(Beginning of PROVIDED MATERIAL)

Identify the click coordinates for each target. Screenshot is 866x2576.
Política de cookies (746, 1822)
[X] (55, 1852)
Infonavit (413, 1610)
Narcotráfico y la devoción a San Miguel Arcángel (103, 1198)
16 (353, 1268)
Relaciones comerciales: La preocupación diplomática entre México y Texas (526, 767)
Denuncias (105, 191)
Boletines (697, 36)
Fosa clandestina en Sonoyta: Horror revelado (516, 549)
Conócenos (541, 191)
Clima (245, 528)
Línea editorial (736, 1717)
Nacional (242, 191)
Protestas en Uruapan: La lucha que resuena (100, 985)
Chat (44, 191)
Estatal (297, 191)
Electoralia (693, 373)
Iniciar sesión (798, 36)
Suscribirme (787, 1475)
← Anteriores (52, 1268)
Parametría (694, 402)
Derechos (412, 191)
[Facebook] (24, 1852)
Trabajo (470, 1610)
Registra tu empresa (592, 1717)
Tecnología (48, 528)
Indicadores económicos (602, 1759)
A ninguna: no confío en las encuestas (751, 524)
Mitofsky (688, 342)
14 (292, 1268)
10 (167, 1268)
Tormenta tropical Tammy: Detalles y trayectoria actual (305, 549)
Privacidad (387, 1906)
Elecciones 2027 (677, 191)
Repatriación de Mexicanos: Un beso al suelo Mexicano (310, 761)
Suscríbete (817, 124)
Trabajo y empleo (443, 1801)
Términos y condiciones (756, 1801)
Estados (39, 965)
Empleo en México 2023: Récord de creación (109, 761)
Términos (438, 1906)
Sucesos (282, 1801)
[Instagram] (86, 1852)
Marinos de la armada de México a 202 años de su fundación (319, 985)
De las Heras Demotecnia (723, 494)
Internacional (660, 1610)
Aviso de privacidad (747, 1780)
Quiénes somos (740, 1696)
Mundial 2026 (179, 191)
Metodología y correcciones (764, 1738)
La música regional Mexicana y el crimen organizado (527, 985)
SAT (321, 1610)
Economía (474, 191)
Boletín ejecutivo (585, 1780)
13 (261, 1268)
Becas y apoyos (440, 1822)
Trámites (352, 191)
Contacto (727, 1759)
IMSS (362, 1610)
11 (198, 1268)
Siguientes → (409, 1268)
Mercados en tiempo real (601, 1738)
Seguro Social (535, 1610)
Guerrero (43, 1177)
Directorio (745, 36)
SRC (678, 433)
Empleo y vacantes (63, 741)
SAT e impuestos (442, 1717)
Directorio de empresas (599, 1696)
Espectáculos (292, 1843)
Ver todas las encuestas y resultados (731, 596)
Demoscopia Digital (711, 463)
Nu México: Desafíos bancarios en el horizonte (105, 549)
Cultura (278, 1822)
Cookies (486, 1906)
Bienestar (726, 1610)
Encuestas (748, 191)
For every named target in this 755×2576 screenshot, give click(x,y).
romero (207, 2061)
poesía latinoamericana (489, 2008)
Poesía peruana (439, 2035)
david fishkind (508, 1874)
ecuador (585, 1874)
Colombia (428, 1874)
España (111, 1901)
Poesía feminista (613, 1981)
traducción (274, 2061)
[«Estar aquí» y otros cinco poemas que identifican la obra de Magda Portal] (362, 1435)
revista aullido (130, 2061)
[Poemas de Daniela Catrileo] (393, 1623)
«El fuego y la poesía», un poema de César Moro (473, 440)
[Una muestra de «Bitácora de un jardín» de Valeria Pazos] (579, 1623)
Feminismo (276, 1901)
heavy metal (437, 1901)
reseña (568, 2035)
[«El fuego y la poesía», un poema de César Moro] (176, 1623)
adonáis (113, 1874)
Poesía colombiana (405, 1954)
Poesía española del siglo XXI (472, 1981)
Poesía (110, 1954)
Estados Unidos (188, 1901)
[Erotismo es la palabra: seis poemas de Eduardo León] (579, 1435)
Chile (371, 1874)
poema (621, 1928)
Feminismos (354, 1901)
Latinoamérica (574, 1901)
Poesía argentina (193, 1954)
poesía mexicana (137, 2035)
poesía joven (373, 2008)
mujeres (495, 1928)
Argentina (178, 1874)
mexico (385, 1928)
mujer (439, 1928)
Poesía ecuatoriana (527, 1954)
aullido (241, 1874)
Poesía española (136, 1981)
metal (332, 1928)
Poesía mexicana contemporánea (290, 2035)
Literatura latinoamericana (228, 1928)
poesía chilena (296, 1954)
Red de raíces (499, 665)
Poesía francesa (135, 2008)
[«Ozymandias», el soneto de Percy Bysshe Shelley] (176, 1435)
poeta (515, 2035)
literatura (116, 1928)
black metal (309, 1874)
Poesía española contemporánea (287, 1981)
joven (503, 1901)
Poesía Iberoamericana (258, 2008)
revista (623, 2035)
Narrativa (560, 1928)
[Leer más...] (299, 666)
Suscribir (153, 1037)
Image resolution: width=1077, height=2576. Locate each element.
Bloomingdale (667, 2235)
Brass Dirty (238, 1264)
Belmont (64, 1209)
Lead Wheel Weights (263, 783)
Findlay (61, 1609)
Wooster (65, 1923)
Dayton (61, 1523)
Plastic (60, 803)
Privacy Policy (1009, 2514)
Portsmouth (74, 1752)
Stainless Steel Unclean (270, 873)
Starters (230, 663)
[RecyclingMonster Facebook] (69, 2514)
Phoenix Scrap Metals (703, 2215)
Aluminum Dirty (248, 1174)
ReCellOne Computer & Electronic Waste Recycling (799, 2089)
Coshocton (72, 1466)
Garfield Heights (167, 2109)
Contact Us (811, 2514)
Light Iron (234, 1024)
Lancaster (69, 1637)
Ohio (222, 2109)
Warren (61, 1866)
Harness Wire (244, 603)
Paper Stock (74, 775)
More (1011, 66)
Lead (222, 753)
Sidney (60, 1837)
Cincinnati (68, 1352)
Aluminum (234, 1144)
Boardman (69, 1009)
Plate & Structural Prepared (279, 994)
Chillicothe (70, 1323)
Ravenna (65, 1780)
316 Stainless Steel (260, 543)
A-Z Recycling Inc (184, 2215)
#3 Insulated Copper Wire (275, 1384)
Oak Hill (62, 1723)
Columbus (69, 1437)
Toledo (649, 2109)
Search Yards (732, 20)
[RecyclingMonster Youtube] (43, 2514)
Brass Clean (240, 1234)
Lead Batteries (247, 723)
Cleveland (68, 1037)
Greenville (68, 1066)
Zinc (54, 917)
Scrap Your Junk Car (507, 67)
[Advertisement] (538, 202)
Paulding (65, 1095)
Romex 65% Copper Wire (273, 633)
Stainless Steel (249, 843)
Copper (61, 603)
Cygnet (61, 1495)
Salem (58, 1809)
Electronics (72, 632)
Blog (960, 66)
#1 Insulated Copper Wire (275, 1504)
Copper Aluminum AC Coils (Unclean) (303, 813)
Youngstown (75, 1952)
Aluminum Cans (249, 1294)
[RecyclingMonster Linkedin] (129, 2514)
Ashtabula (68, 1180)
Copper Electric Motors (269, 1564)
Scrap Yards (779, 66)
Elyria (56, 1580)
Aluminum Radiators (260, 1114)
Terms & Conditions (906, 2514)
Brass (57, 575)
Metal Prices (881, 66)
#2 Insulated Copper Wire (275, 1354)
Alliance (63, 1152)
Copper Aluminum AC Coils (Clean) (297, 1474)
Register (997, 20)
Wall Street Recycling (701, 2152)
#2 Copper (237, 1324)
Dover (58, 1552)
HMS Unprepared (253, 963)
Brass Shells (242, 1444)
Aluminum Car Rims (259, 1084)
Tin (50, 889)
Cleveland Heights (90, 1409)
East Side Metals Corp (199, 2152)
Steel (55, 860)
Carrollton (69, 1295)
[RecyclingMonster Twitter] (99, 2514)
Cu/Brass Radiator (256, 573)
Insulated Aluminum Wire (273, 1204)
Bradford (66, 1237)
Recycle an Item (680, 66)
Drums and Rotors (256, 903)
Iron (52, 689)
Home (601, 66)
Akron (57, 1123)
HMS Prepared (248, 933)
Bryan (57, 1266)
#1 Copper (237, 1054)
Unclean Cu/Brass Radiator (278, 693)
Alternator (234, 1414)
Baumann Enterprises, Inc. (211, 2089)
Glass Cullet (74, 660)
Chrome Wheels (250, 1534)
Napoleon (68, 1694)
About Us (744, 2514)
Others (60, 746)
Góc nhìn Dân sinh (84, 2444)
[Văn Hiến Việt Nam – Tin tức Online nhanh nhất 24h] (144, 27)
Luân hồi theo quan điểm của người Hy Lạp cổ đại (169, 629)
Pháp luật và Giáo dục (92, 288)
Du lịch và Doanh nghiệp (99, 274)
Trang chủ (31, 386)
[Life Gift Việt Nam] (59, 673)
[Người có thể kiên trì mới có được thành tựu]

(End of PROVIDED MATERIAL)

● WORK INSTRUCTIONS
The response must consist of the lines above, from the first one through the line containing "Nacional (242, 191)", reproduced exactly.

● TASK RESULT
Identify the click coordinates for each target. Screenshot is 866x2576.
Política de cookies (746, 1822)
[X] (55, 1852)
Infonavit (413, 1610)
Narcotráfico y la devoción a San Miguel Arcángel (103, 1198)
16 (353, 1268)
Relaciones comerciales: La preocupación diplomática entre México y Texas (526, 767)
Denuncias (105, 191)
Boletines (697, 36)
Fosa clandestina en Sonoyta: Horror revelado (516, 549)
Conócenos (541, 191)
Clima (245, 528)
Línea editorial (736, 1717)
Nacional (242, 191)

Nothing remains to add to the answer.